As we’ve seen in this episode, Paul said it in Ephesians 4, the early church lived it, and Jesus modeled it—two are better than one. Stu Weber points out, even nature teaches us that lesson. He writes,
Wildlife biologists tell us that a flock of geese, by flying in a V formation, actually adds at least seventy-one percent more flying range than if each bird were flying on its own. As each bird flaps its wings, it actually creates an updraft for the bird immediately following. Left to itself, the lone goose experiences a drag and resistance that causes it to long for the flock. When the lead bird in the formation tires, it simply rotates back in the wing and another flies the point. Draft horses experience a similar, if earthbound dynamic. Draft horses were made for pulling. Some years ago at a Midwestern county fair the champion animal pulled a sled weighted at 4500 pounds. The second- place animal dragged 4000 pounds. Then someone proposed harnessing the two big fellas together, to see what they could do as a team. Together, they pulled 12,000 pounds! So let me ask the obvious. If our feathered friends know it, and the four-footed beasts experience it, why should we be so slow to learn it? Together is better. Especially when hardship presses in and there’s a tough pull ahead (Locking Arms).

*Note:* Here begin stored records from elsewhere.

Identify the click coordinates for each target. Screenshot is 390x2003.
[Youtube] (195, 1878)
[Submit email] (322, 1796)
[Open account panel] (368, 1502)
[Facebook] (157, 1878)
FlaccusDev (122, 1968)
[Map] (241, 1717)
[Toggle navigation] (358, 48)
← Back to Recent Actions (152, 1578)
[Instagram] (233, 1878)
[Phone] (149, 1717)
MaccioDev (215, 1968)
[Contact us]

For Further Prayerful Thought:
- How would you explain to a new Christian Paul’s teaching in Ephesians 4:15-16 that Christ followers make a vertical commitment to Christ and a horizontal commitment to other Christians as we together function as Christ’s Body in the world?
- How is Ephesians 4:15-16 consistent with the biblical teaching that iron sharpens iron (Prov 27:17)?
- What do you think is the cost of isolation for Christian men?